◆ EXERCISE REQUIREMENTS
Report each line of the listing below that holds "agent".

◆ GIVEN DATA
((

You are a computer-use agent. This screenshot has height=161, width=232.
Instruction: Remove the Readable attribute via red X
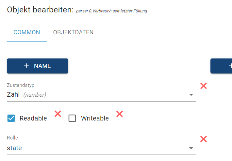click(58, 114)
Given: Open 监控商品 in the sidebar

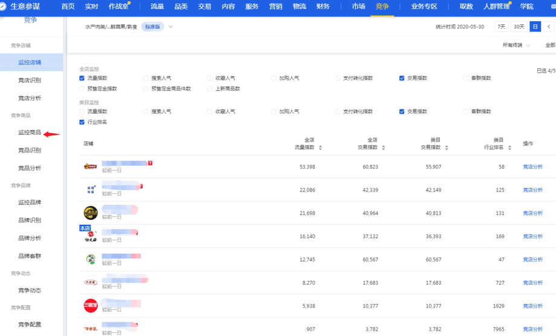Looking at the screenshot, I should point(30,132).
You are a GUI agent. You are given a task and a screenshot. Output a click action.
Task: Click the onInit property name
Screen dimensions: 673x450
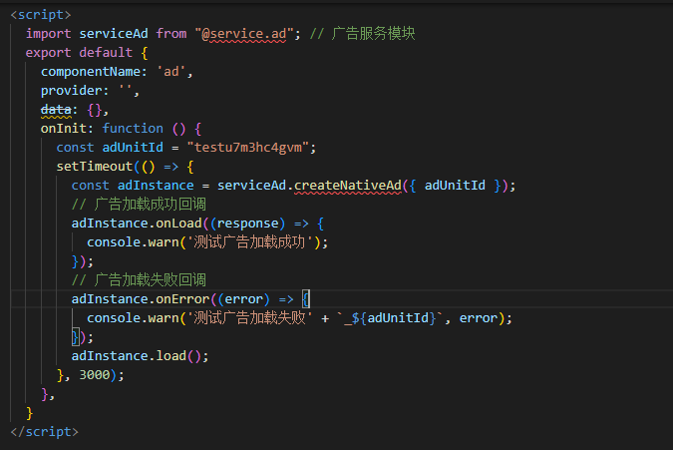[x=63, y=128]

))
((

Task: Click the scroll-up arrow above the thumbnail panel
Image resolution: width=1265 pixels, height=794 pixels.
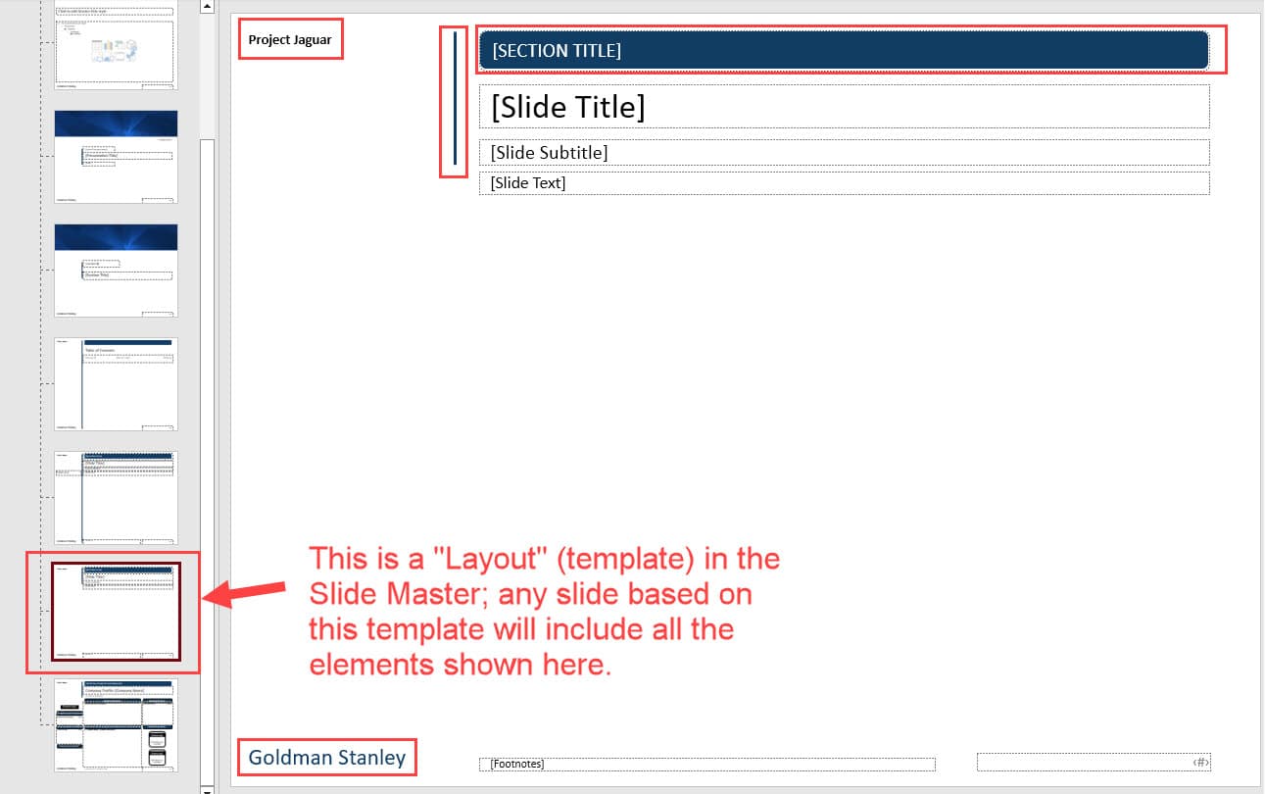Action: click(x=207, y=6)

))

◆ TASK RESULT
You are a computer-use agent. This screenshot has height=161, width=232.
You are a GUI agent. You are given a task and a screenshot. Output a click action.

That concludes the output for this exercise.